Let $ X = \left \{ 1,3,4,5,8,9 \right \}$. Then $ 7 \not{\in} X$.

The slash through the $ \in$ represents the test’s negation. We could have also said, “Then it is not the case that $ 7 \in X$.”

Or we could declare that $ X$ must satisfy the property that $ 7 \in X$ (assuming nothing else we know about $ X$ would stop that from happening):

 Let $ X$ be any set such that $ 7 \in X$.

Here we are defining this object $ X$ to be as general as possible while still having 7 as a member (perhaps we want to prove something special about all sets which contain 7, although I can’t imagine what that might be).

The last definition we want to make before we start doing proofs is that of the notation for some common sets. The set of natural numbers is

$ \mathbb{N} = \left \{ 1, 2, 3, \dots \right \}$,

and the set of integers is likewise

$ \mathbb{Z} = \left \{ \dots, -2,-1,0,1,2, \dots \right \}$.

The blackboard-bold N stands for “natural” and the blackboard-bold Z stands for “Zahlen,” the German word for “numbers.” (Zero is not a natural number, and if you don’t like it you can go become a logician.)

Subsets, and Direct Implication

The first thing mathematicians want to do when they encounter a new mathematical object is to come up with useful ways to relate them to each other. One such way is by one set “containing” another. Of course, the sense that we mean “contain” requires specification. For on one hand, we could be saying that $ X$, a set, contains as a member another set $ Y$ (nothing stops sets from being elements of other sets). But this is not what we mean. Instead, we want to say that $ X$ contains every element that $ Y$ does. This calls for a new definition:

Definition: A set $ Y$ is a subset of a set $ X$ if every element of $ Y$ is also an element of $ X$. We denote the fact that $ Y$ is a subset of $ X$ with the “subset symbol” $ Y \subset X$.

We often say, “$ Y$ contains $ X$” to mean $ X \subset Y$, or alternatively that, “$ X$ is contained in $ Y$.”

┄┄┄┄┄┄┄┄┄┄

SHORT PROBLEM 1: According to the set theory excerpt, what does the blackboard-bold Z in the notation for the integers stand for?
SHORT PROBLEM 2: Rewrite the part of the set theory excerpt starting at "Here we are" and ending at "become a logician.)", swapping "integers" for "whole numbers".
SHORT PROBLEM 3: Carry on the set theory excerpt from the point where it stops.
The lines after this point are separate material with no connection to the set theory excerpt.

RECORDED INFORMATION:
┄┄┄┄┄┄┄┄┄┄

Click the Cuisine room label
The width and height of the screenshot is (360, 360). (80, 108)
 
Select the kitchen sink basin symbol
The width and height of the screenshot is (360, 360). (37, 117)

┄┄┄┄┄┄┄┄┄┄

TASK ANSWER 1: It stands for "Zahlen," the German word for "numbers."

TASK ANSWER 2:
Here we are defining this object $ X$ to be as general as possible while still having 7 as a member (perhaps we want to prove something special about all sets which contain 7, although I can’t imagine what that might be).

The last definition we want to make before we start doing proofs is that of the notation for some common sets. The set of natural numbers is

$ \mathbb{N} = \left \{ 1, 2, 3, \dots \right \}$,

and the set of whole numbers is likewise

$ \mathbb{Z} = \left \{ \dots, -2,-1,0,1,2, \dots \right \}$.

The blackboard-bold N stands for “natural” and the blackboard-bold Z stands for “Zahlen,” the German word for “numbers.” (Zero is not a natural number, and if you don’t like it you can go become a logician.)

TASK ANSWER 3:
Just as a quick example, the set $ \left \{ 5,8,12 \right \} \subset \left \{ 1, \dots, 20 \right \}$ because the latter contains 5, 8, and 12 as well as all of its other contents.

This new relationship gives us a bit to play with. For the question now becomes: how can we prove that one set is a subset of another set? Of course if they are finite then we can just check every single element by hand, but as programmers we know better than to waste our time with manual verification. The technique becomes more obvious when we start to play with some examples.

Let me define two sets with set-builder notation as follows:

$ \displaystyle X = \left \{ n^2 : n \in \mathbb{N} \right \}$

$ \displaystyle Y = \left \{ n^4 : n \in \mathbb{N} \right \}$

Take a moment to be sure you understand what the members of these sets are before continuing.

The salient question is, “Is $ Y \subset X$? And if so how can we prove it?” This is where direct implication comes in. What we’re asking is whether it’s true that no matter which element you pick from $ Y$, it will be a member of $ X$. In the most formal language, we are trying to prove the implication that for any number $ y$, if $ y \in Y$ then $ y \in X$.

This is a logical statement of the form $ p \to q$ (read “p implies q”). We will see three ways to prove a statement like this in our methods of proof series, but the most direct way to do it is called direct implication. In particular, we assume that $ p$ is true, and using only logical steps, reach the fact that $ q$ is true. That is, we go directly from “p” to “q.” This method of proof is so common that there is usually no mention of it in a proof before one applies it! It is, in a sense, the “obvious” way to go about proving something.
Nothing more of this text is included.